The Chinese media is the fastest in transformation however I think traditional media still play an important role although online media is becoming more and more influential.

The Chinese authorities earlier this month was forced to temporarily suspend trading of shares in the online unit of the People’s Daily newspaper. This is the official mouthpiece of the ruling Communist Party. The price had soared so rapidly since the website’s April debut on the Shanghai Stock Exchange—giving it a greater market value than the New York Times—that it triggered regulatory rules aimed at halting speculative manipulation. This development is just the sort of absurd extreme that comes shortly before an economic bubble bursts.

The People’s Daily website is not the most popular in China, currently ranking 46th. With its usual fare of stultifying propaganda and official pronouncements, it lags far behind more vibrant, privately owned web portals like Sina, though they too are obliged to enforce government censorship directives.
This is similar to Fiji when there was heavy media censorship then removed recently this year with the introduction of a new decree.
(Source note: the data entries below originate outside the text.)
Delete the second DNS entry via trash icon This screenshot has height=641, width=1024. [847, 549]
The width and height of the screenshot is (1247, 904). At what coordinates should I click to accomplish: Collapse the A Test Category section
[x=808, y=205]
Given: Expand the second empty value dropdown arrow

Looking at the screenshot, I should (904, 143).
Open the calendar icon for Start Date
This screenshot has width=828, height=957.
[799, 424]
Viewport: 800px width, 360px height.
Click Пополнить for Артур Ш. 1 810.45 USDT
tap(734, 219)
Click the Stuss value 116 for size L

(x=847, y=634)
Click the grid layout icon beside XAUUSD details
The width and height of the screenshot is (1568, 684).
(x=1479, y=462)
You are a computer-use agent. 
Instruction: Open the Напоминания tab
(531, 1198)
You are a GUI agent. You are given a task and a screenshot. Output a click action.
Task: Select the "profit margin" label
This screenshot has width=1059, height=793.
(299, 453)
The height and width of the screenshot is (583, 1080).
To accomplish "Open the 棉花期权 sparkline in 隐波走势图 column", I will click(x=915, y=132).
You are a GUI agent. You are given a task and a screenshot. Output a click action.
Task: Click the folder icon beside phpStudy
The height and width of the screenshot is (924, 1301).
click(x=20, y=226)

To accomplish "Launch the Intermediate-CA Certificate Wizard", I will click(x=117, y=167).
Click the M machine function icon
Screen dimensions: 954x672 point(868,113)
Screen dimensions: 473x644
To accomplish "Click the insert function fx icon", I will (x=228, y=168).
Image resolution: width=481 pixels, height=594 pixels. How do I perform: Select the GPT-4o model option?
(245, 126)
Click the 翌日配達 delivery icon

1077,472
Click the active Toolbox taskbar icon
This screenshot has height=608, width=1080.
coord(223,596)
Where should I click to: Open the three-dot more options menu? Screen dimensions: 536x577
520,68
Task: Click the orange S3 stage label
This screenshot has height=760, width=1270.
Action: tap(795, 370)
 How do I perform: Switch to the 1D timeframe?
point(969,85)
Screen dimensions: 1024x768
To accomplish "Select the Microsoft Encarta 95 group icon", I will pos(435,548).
So why the stock surge? The shares could have been artificially boosted by state-owned enterprises, which already owned much of the minority stake not held by the People’s Daily parent company. Or perhaps, as some analysts have suggested, investors were betting that a website with the closest possible ties to the Communist Party authorities had an ironclad advantage in China’s politically controlled media landscape.

This attitude resembles a sort of Stockholm syndrome, in which terrified and overawed capitalists embrace their Communist overlords. This is not a normal reflection a stock’s performance  in a normal  market economy.

Investment priorities at the provincial and local level are determined by political leaders, who have an incentive to boost growth figures through capital-intensive projects, regardless of actual demand or long-term profitability.  From what I gathered this system is corrupted which lacks transparency, accountability and efficiency.

Moreover, Communist Party leaders refuse to take any step that might shake their grip on power. The sorts of changes that would encourage private business—property rights enforced by fair and independent courts, leeway for journalists and prosecutors to combat fraud and official corruption—would require dismantling the party’s thoroughly institutionalized control over systems like the judiciary and media. And by exposing abuses, such changes could also threaten the legitimacy of the regime, which is already hard-pressed to stamp out scandals and unrest through heavy censorship and coercion.


In a democracy, problems are exposed sooner, bubbles burst earlier, and corrections are more easily made. If a leader or policy is discredited, voters can replace them without bringing down the whole political system, and the country moves on. In an authoritarian regime, the truth takes much longer to come out, and when it does, the collateral damage is extensive.

The mess  was created after one party decides to unravel facts that was dead buried long before  the paper was going to sold out but then its China.